Listed entries: Begin

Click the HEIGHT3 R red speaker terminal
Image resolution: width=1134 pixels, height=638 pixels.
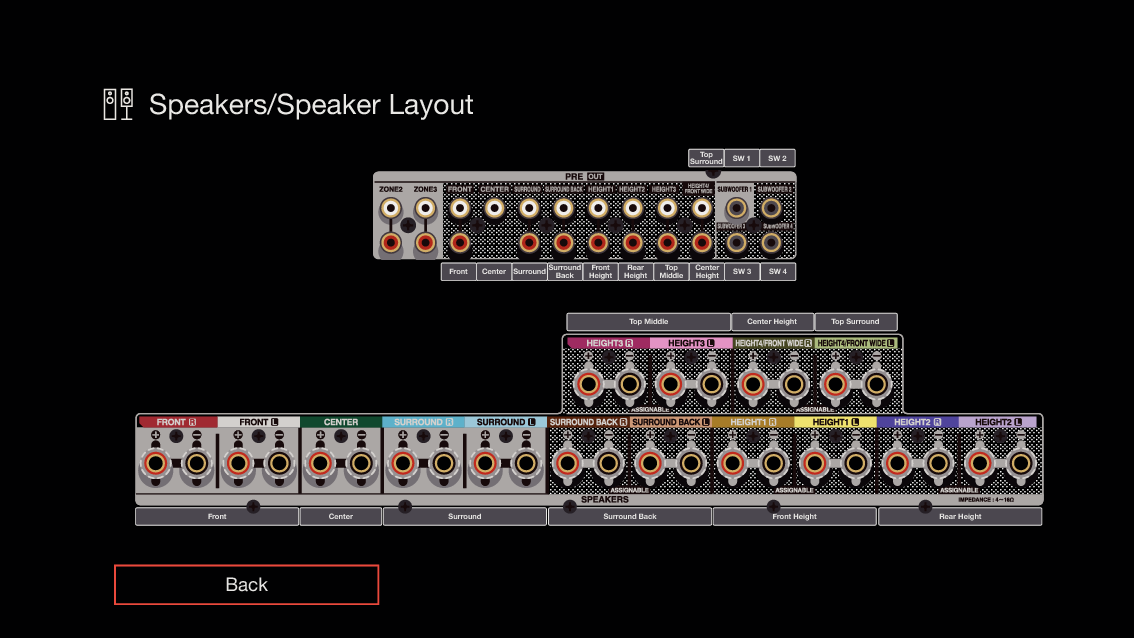[588, 384]
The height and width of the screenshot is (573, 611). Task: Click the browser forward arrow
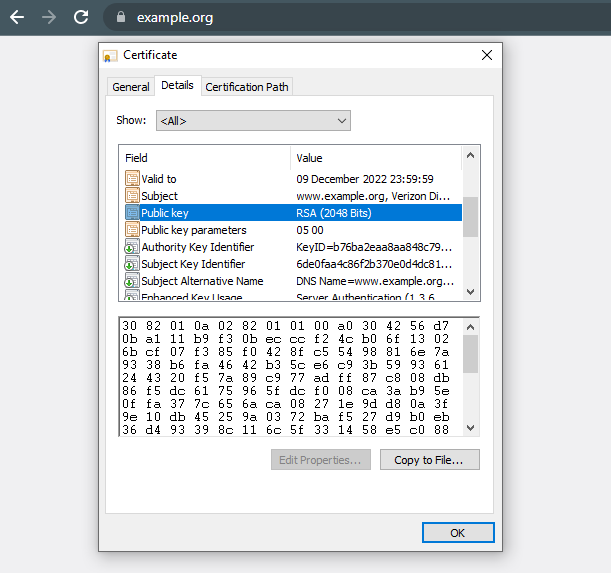(x=49, y=17)
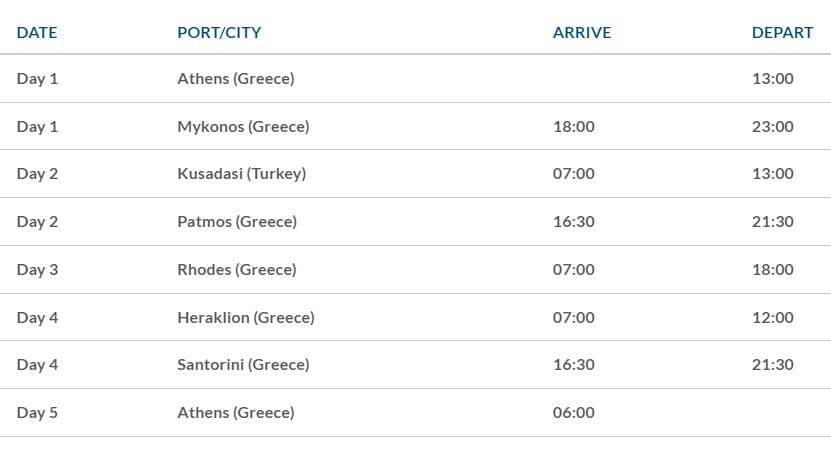Click the ARRIVE column header
831x452 pixels.
tap(582, 33)
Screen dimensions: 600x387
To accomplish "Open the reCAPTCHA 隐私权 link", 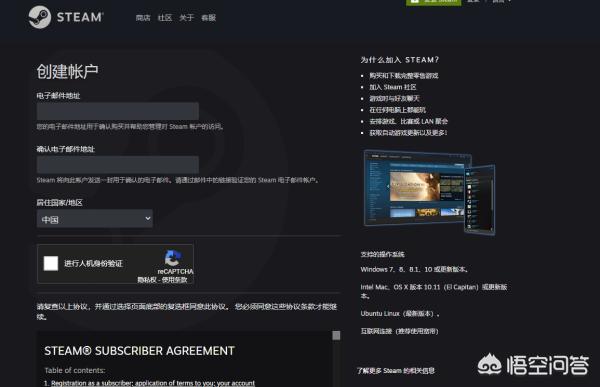I will tap(147, 280).
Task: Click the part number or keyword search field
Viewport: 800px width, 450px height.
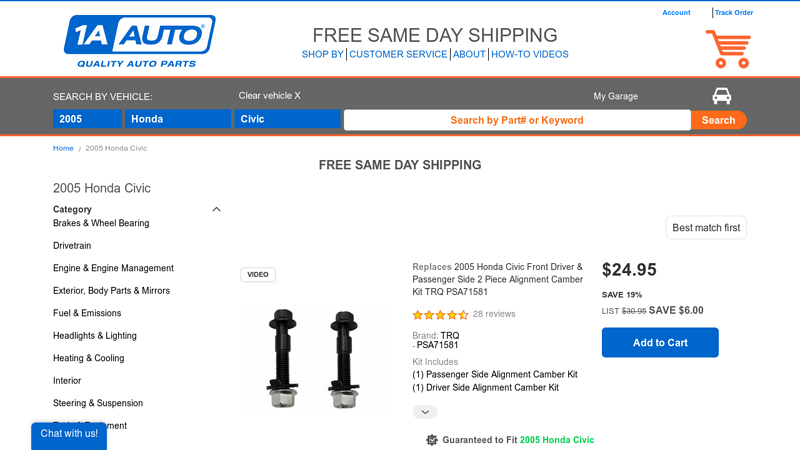Action: pyautogui.click(x=517, y=120)
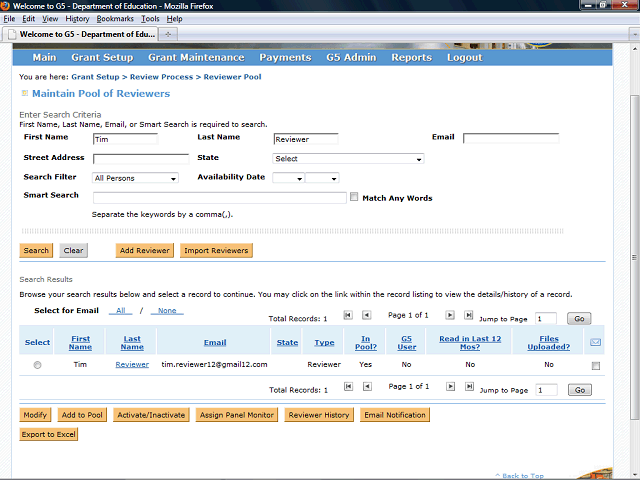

Listed entries: End

# What needs to be done
The lines from the start of the data through the line that contains "Screen dimensions: 600x387" are to be returned exactly, please, with both ends included and every picture left out.

# Solved problem
Click the HEIGHT3 R red speaker terminal
Image resolution: width=1134 pixels, height=638 pixels.
[588, 384]
The height and width of the screenshot is (573, 611). Task: Click the browser forward arrow
(x=49, y=17)
Click the ARRIVE column header
831x452 pixels.
tap(582, 33)
Screen dimensions: 600x387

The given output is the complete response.